(Collected data entries)

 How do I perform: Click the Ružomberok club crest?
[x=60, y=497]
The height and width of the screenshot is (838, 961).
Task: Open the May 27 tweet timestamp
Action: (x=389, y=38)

*ASSIGNMENT*
Set out the records again, exactly as they appear above.

*TASK OUTPUT*
 How do I perform: Click the Ružomberok club crest?
[x=60, y=497]
The height and width of the screenshot is (838, 961).
Task: Open the May 27 tweet timestamp
Action: (x=389, y=38)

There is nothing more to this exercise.